What's the Worst Acronym You've Ever Heard?
mmaddox asks: "As a software developer, I've consulted on many projects - projects conceived in the twisted mind of management and marketing and cursed with bizarre, often hysterically funny names. Of course, these names lead to the adoption of the dreaded acronym. Most recently, I've discouraged the name selections of a few clients, in particular, the Private Inline Security System (a silly "personal firewall" - the client didn't even THINK of using an acronym) and Cross-section Heads-Up Digitizer (an engineering bit for roadway construction - anyone remember the movie?). There must be millions of these things out there.
What is the worst acronym you've ever had the *ahem* pleasure of dealing with?" And in typical Slashdot fashion, it just wouldn't be the same without taking a dig at Microsoft. If you click here
and look at the #2 result (of 44), then you may see one of funniest acronyms I've ever seen come out of the corporate culture. Of course, if you click on that
particular link it looks like someone at the Borg have recognized their error and is trying to rewrite history, changing the "tool" into a "utility". God bless the Google
cache! If you think you've seen acronyms to beat this one, please share!
Telephone Network Administration, but everyone used the acronym without cracking a smile.
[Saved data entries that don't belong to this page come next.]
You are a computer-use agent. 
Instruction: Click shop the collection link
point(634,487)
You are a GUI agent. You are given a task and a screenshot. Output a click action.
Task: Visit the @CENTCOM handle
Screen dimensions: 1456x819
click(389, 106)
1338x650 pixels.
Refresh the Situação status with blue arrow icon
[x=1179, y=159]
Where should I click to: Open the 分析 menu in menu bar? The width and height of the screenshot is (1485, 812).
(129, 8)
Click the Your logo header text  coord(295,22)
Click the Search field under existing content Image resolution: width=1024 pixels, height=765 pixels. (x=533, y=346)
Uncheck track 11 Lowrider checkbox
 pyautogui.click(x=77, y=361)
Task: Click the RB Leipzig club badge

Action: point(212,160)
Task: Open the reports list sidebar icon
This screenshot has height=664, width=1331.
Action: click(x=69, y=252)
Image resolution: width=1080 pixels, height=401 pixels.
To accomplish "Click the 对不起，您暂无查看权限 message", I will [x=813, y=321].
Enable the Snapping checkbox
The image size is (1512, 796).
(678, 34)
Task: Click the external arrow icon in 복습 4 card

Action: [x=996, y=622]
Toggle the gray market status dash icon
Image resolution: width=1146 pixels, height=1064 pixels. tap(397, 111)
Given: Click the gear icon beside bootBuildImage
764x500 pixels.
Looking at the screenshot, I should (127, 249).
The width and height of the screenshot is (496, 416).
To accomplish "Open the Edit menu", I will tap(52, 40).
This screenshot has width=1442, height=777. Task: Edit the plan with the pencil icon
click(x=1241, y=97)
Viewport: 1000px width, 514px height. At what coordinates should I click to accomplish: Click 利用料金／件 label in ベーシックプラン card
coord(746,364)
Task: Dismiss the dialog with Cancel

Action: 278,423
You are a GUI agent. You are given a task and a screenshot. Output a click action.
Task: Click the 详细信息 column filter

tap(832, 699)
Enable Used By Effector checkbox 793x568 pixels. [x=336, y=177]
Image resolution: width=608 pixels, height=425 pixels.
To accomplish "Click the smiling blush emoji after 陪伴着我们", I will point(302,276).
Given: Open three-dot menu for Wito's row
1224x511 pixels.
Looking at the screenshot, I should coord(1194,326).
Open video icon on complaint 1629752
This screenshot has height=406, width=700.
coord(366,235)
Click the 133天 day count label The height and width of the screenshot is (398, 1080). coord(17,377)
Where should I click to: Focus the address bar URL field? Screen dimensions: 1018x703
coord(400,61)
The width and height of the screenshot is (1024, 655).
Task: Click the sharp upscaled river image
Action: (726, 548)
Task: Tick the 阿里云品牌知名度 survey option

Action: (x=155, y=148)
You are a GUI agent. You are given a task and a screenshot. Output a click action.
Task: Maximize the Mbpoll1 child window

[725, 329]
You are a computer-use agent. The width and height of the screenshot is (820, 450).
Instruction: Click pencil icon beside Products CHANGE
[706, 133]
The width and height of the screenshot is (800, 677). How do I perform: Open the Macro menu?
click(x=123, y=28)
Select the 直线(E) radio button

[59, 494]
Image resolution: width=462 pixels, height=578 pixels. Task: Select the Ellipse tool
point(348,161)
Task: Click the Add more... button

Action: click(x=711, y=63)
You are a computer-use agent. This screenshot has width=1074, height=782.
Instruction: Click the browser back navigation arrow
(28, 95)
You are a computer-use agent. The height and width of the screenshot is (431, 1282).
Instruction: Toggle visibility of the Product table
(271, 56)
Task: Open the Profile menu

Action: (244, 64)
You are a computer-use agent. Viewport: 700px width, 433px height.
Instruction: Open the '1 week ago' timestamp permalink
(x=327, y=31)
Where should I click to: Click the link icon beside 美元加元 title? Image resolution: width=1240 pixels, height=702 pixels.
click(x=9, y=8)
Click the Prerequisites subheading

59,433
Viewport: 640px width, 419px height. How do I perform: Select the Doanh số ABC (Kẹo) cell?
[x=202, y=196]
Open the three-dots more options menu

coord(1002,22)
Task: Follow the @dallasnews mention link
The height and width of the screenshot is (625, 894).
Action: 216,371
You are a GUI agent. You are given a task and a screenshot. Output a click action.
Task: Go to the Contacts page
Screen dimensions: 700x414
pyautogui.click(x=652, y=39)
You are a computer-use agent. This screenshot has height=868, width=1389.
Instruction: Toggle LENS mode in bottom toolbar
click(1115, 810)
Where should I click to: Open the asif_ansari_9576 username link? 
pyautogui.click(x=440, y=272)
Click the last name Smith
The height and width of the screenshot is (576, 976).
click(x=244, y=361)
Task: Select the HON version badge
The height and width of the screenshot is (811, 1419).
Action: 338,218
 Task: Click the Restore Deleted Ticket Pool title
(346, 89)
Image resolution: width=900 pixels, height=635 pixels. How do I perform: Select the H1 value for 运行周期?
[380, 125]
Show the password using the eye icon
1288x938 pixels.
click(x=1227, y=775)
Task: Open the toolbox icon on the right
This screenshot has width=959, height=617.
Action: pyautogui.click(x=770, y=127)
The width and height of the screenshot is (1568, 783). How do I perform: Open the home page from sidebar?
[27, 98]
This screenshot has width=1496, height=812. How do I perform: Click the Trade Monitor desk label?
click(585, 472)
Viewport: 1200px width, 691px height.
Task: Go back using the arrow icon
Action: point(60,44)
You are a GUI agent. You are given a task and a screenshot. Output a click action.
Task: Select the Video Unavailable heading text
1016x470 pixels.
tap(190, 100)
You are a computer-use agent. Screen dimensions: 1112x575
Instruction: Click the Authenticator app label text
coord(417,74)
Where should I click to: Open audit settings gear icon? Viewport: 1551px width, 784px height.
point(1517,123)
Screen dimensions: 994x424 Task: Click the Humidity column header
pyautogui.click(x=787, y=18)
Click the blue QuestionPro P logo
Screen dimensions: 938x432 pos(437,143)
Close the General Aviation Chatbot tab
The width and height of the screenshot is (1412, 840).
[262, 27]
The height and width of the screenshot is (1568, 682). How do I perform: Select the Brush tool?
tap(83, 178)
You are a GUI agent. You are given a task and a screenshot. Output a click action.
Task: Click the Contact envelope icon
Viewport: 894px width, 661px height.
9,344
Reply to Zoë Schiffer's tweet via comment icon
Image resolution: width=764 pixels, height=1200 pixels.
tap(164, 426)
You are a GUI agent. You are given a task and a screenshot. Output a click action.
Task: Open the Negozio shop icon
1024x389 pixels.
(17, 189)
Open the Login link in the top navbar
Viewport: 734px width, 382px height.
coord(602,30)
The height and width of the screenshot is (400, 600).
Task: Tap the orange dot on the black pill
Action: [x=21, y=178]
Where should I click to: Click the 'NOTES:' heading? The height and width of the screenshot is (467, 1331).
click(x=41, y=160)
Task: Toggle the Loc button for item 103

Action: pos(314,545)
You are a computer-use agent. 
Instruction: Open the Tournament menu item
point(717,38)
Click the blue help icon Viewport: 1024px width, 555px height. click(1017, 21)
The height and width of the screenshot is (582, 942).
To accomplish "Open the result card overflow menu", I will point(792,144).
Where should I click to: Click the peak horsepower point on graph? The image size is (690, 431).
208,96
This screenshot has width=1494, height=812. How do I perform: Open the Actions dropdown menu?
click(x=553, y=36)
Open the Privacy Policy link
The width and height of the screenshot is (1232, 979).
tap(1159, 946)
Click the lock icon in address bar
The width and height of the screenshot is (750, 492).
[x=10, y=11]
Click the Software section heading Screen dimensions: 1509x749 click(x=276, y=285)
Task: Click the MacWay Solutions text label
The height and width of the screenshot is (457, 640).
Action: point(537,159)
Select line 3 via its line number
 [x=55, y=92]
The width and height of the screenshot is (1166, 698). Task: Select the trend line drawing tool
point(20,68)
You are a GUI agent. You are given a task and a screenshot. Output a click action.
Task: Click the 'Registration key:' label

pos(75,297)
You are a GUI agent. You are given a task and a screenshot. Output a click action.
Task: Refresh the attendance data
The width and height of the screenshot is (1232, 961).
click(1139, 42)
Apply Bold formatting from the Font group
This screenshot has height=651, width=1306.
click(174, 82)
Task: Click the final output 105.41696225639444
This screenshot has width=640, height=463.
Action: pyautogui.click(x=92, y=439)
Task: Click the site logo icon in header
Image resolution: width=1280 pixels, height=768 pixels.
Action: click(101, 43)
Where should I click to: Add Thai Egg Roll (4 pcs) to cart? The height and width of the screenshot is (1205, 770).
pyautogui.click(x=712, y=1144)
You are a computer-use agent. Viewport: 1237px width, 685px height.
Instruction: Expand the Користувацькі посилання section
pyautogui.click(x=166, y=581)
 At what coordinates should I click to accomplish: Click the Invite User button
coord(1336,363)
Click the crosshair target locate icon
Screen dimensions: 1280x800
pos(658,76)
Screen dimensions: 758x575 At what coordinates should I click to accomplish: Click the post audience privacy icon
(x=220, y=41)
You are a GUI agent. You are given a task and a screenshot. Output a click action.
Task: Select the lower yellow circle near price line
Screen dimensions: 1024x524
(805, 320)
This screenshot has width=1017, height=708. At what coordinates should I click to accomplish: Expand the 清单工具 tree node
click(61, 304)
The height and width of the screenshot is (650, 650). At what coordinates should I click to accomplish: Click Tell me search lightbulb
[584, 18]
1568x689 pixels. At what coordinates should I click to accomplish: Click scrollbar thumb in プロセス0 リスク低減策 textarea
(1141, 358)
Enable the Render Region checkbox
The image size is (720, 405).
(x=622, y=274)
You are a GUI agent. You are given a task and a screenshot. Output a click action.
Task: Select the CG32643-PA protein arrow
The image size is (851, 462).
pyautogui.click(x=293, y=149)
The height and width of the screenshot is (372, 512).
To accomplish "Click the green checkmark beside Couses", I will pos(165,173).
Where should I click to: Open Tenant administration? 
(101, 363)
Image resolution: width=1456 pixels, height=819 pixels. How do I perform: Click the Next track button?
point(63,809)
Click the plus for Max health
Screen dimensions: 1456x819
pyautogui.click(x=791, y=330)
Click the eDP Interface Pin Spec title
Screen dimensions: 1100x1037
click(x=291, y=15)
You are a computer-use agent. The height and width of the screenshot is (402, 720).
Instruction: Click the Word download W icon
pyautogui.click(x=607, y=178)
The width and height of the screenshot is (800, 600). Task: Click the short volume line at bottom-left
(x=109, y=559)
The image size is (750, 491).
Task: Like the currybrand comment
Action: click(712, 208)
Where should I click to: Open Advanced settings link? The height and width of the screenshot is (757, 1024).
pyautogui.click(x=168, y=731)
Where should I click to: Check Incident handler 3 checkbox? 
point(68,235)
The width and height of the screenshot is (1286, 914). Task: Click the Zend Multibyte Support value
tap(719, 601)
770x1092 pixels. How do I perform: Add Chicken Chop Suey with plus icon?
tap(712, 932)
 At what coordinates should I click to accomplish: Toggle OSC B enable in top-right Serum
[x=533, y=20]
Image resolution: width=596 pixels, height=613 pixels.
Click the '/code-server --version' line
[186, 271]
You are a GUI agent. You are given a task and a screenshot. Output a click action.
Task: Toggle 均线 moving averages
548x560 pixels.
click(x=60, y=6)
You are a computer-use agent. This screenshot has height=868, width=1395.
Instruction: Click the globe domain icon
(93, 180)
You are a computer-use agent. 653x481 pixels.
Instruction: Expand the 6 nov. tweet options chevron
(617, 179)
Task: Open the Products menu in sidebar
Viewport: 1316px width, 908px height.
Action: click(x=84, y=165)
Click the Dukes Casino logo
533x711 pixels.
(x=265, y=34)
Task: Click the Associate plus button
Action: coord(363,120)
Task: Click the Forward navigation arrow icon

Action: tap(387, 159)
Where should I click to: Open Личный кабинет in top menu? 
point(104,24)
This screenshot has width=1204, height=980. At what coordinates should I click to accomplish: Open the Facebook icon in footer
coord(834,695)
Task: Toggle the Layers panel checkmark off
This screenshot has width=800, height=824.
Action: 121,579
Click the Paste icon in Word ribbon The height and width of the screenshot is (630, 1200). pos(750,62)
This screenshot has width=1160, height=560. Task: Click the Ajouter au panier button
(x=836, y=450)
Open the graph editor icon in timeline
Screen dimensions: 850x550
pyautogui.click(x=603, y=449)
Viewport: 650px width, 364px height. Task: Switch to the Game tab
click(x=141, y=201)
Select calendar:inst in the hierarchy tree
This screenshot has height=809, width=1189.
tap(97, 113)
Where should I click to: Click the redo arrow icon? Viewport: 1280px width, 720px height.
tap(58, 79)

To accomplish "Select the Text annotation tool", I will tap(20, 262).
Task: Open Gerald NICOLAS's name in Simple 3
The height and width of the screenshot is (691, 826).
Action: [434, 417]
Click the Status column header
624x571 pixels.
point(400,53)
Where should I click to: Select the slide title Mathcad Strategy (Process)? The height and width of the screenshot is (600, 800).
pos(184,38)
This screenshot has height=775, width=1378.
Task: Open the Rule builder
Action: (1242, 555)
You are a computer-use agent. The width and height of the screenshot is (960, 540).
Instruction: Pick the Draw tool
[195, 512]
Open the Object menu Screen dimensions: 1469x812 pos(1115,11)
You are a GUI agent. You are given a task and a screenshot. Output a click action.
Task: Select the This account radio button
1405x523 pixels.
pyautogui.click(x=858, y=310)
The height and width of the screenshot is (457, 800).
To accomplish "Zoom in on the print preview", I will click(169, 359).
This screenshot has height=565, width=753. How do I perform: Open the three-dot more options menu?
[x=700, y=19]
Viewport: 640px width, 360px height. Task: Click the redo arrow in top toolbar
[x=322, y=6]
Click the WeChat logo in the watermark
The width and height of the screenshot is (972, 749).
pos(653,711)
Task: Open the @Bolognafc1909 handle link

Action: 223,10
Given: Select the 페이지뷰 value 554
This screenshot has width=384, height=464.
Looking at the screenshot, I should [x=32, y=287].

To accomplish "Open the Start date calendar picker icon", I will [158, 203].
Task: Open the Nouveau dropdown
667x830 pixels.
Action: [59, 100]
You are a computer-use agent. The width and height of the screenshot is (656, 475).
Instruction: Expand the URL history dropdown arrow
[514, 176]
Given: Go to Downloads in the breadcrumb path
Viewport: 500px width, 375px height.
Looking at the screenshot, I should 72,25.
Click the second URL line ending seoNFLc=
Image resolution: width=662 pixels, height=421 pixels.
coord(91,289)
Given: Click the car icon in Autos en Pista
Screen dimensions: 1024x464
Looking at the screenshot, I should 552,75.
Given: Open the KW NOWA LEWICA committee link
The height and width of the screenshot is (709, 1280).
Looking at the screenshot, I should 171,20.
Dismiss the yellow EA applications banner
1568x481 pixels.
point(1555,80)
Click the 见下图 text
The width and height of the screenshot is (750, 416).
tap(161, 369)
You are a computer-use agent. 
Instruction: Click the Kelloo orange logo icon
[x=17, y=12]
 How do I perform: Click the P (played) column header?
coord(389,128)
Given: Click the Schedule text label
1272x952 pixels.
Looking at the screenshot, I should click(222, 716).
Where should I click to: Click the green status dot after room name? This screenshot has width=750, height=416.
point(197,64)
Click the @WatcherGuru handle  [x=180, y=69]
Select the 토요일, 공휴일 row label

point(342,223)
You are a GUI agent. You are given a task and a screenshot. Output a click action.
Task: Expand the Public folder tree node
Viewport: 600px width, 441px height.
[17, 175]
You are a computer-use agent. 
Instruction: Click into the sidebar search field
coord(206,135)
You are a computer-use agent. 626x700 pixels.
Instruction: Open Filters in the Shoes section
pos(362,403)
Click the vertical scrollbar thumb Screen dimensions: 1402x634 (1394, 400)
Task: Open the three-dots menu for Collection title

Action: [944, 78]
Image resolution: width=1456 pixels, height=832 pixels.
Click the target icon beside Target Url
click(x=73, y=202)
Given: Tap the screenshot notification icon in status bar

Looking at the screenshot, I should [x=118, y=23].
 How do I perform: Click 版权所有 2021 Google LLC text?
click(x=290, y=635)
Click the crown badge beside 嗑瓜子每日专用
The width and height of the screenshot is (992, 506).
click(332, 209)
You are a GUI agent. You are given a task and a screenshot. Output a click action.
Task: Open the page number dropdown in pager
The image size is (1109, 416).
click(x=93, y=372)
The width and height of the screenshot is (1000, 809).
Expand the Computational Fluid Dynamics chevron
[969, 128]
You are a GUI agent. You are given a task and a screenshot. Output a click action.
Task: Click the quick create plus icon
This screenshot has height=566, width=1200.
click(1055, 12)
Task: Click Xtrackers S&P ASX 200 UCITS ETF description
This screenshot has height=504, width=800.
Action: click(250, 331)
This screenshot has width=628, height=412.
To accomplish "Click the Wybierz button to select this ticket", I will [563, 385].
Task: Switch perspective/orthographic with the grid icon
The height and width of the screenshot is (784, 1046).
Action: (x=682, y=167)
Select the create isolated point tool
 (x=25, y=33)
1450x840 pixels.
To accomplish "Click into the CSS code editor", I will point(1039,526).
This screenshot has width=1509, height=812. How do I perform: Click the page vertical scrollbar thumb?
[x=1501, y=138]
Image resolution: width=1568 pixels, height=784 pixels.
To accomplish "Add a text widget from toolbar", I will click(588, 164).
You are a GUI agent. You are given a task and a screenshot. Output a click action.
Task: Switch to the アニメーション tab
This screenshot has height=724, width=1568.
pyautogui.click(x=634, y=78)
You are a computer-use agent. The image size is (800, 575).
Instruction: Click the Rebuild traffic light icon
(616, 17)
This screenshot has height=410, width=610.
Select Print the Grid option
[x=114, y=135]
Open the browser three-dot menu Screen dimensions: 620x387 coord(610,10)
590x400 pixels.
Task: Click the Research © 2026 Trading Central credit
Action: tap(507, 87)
Of course I laughed out loud on a teleconference. I no longer work there.
Joe
Joe Batt Solid Design
Alphabetic Collection for Reducing Or Numbing Your Memory
I used to work at the Queen Elizabeth hospital in Birmingham (UK) on their Laboratory system software. We wrote a rule-based system for the Liver Unit, which I labelled LUMPS (for Liver Unit Management Protocol System)
The name stuck... and when the Renal Unit wanted a similar system, LUMPS begat RUMPS.
At the time I left there was also talk of a system for the Maternity Unit - no prizes for guessing the acronym - but I don't think it never got used (the negative disease link probably didn't help), which was a shame because it also happened to be the name of the language the system was written in...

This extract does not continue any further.